2013年1月4日星期五

Its website said the training exercise would also include anti-terrorism and anti-piracy drills.

Russia poised for largest naval exercise for decades

MOSCOW (Reuters) - Russian warships have embarked on a long voyage to the Black and Mediterranean seas to take part in what the Defence Ministry said would be the largest naval exercise in decades.

It said on Wednesday that ships from its Northern, Baltic, Black Sea and Pacific fleets would stage the exercise at the end of the month to test their ability to act together outside Russian waters.

Its website said the training exercise would also include anti-terrorism and anti-piracy drills.

"A Navy exercise on such a scale is being staged for the first time in recent decades," the ministry said, without giving other details such as how many ships would take part.
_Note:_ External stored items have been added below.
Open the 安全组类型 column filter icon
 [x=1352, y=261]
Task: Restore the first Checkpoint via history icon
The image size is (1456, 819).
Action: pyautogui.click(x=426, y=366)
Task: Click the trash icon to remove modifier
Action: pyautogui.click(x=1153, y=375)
Russia regularly stages naval war games involving different fleets, and in August sent ships to the Mediterranean for a combined training exercise.

State-owned RIA Novosti news agency said that that exercise had involved three large amphibious assault ships, two frigates, a destroyer and two support ships.

Moscow has been trying to strengthen its military presence in the Mediterranean region.

President Vladimir Putin, a former operative for the Soviet Union's KGB national security agency, says Russia needs a stronger army to protect it from foreign attempts to stoke conflicts around its borders.

Russia plans to spend 23 trillion roubles ($753 billion) over a decade to modernize the former superpower's armed forces, which underwent a decade of spending cuts after the fall of the Soviet Union in 1991.

The Defence Ministry did not say if the coming deployment was connected to the conflict in Syria. Moscow has been a staunch supporter of President Bashar al-Assad and his largest arms supplier.

Last month, a naval source told Interfax news agency that Russia was sending warships to the Mediterranean in case it needed to evacuate citizens trapped by the civil war in Syria.

Also in December, Itar-Tass and Interfax cited military sources as saying two landing craft had left a Black Sea port and would call at Russia's naval supply and maintenance facility in the Syrian port of Tartous.